Task objective
Please rewrite the material starting with the line with "This screenshot has width=1484, height=964." and going on through the line with "center [142, 800].", changing "coordinates" to "position" and keeping everything else the same. Give only those lines, with the pictures left out.

Material for this exercise

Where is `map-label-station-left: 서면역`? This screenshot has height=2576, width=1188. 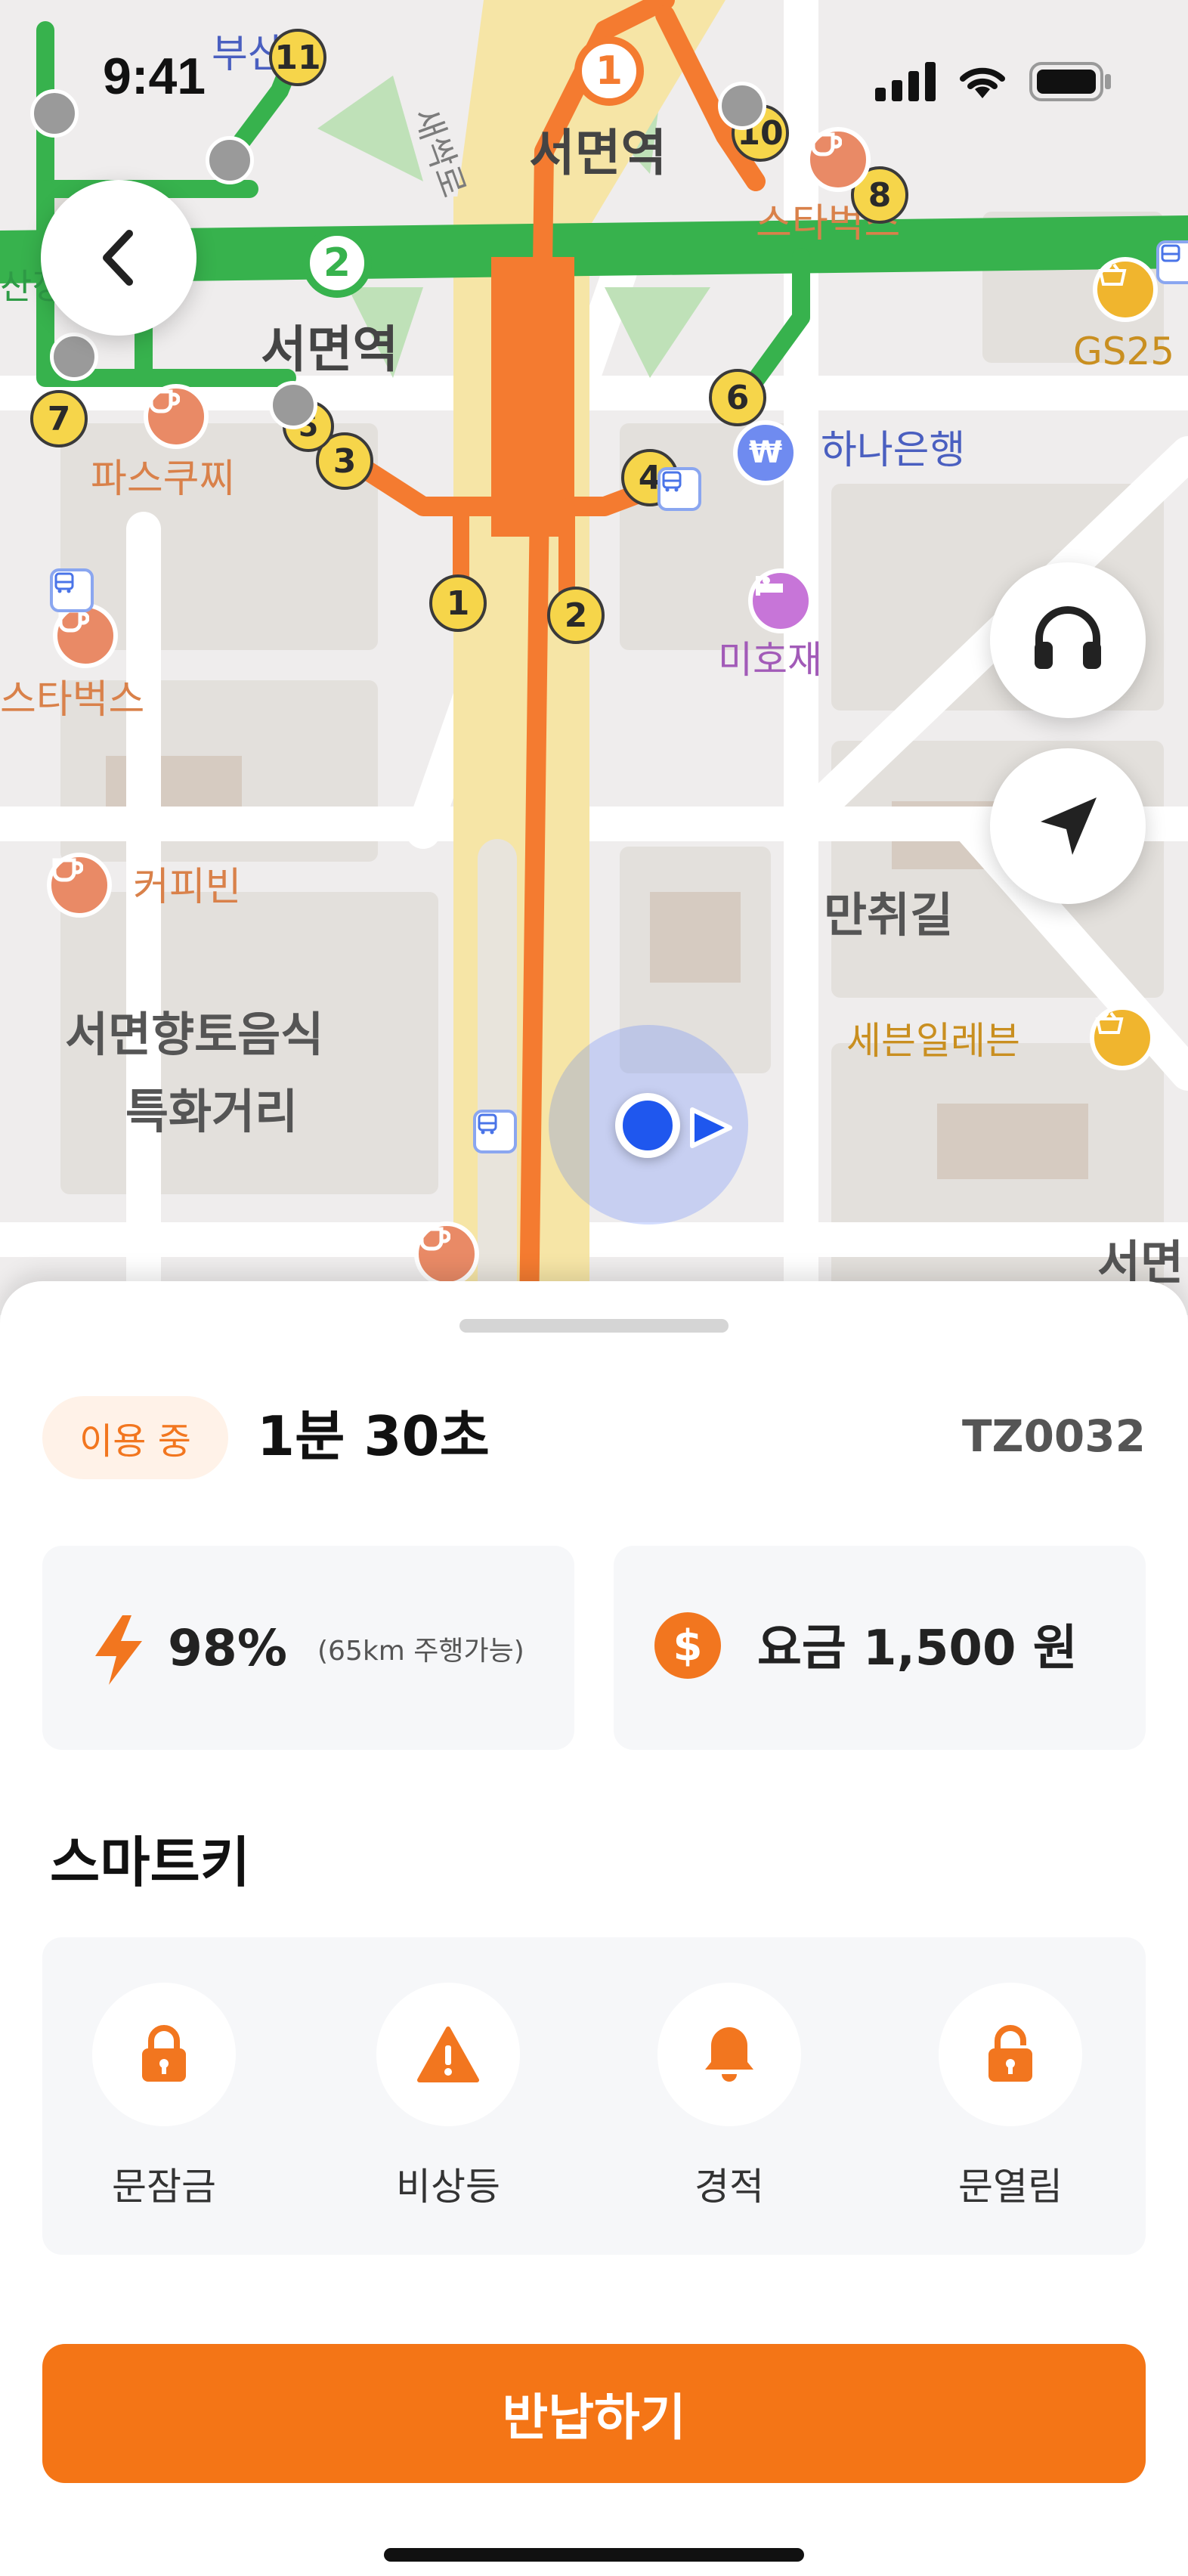
map-label-station-left: 서면역 is located at coordinates (330, 350).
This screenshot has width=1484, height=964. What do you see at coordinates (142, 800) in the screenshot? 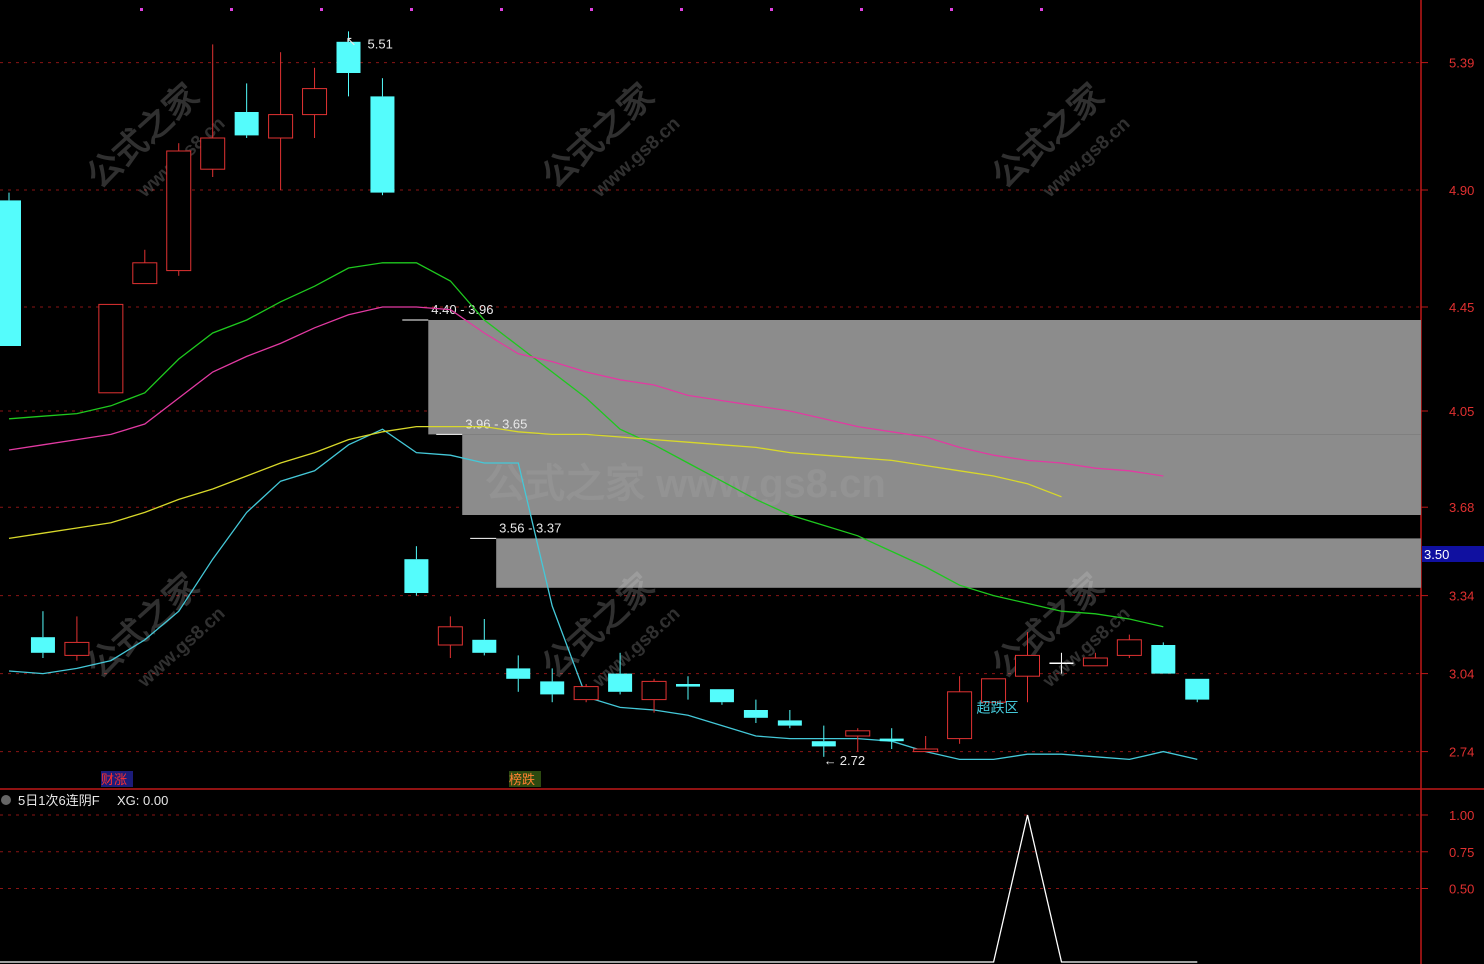
I see `indicator-value: XG: 0.00` at bounding box center [142, 800].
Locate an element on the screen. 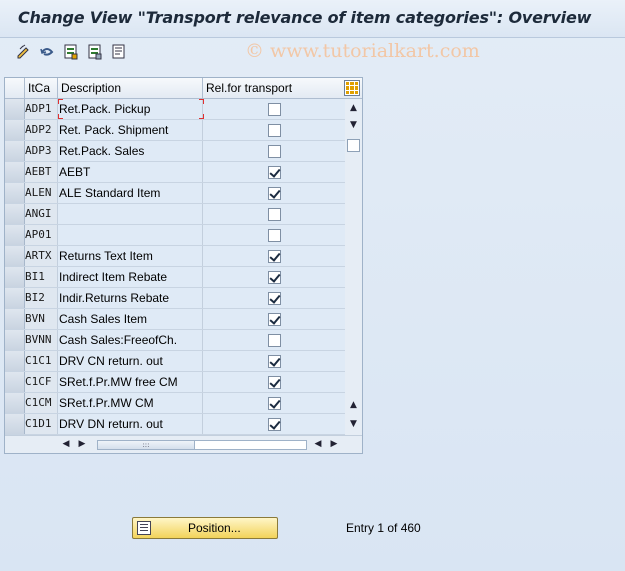 Image resolution: width=625 pixels, height=571 pixels. table-print-icon is located at coordinates (119, 52).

Answer space
This screenshot has width=1484, height=964. What do you see at position (142, 800) in the screenshot? 
I see `indicator-value: XG: 0.00` at bounding box center [142, 800].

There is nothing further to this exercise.